Wavelab sounds like it would fit pretty well, though you might be limited by the fact that it can only record 2 tracks at a time. It's really solid for editing, sequencing, and CD burning. I use it with the Waves Masters bundle for psuedo-mastering. (No more "It's kind of quiet" for rough mixes.)
Works with Windows, and it's around $500. I've been really happy with it.
I went with N-track from FaSoft, a shareware utility that costs something like $45 if you want all the nasty "buy-me" pop-ups turned off.
It seems remarkably like a big league editor (at least when based solely on screen shots) and I wanted something that I could download immediately via a slow dial-up connection.

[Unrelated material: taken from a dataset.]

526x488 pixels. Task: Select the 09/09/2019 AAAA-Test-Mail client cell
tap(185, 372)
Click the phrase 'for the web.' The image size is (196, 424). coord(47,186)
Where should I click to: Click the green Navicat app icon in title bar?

So I fire it up to help me re-order some DAT tracks prior to burning the client a quick review copy CD. And I notice this nifty "Normalize" utility that promises to make the world a happy place - by avoiding the "why isn't my CD as loud as the last Mega-Naughty release" problem. I know that a ten minute explanation of compression and relative volume levels will still need to take place, as it does with every client, but I thought that this "Normalize" utility might just postpone that classic client concern. Should I expect any nasty effects from these Normalize magic buttons?

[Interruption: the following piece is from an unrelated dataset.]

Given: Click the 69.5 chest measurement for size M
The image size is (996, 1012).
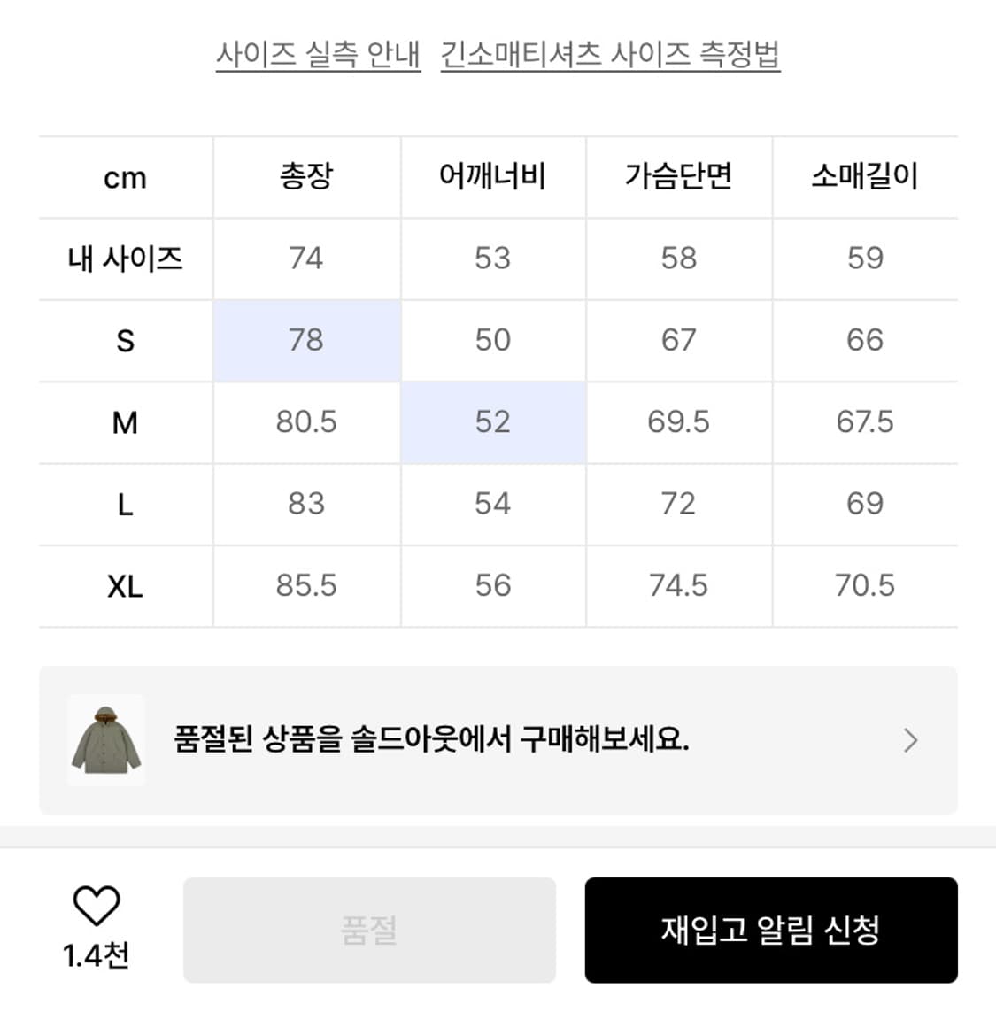Looking at the screenshot, I should [679, 422].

They swear that no compression is involved, they just add a user-defined amount of gain to bring the peaks up towards zero. They also warn that tracks recorded too low will show an increase in noise when the overall level is boosted. But if my peaks(on a live club gig 2trk recording) are running around -4 / -5dB, am I getting some "free" level boosting by running this sort of utility? I'm doing this at home on an old notebook with with absurdly bad speakers, so I can't let my ears be my guide. Do they do anything other than just boosting the whole track up a few dB based on the gap between my highest peaks and 0dB?
I think that when you normalize something with N-track, the program just makes the wave file louder (gain wise) until the peak is as loud as you specify that you want it. For the best answer to your question you should email Flavio, the writer of the program. He responds pretty quickly to emails. Try finding and emailing the guy(s) who wrote Pro Tools!
I'm running, amongst many other things, Cool Edit Pro 2.0 for really basic stuff where I can't be bothered waitng for ProTools to load.
Unlike Wavelab or the older versions, it'll run up to 128 tracks without blinking, provided your processer is up for it. And it's dead easy to learn.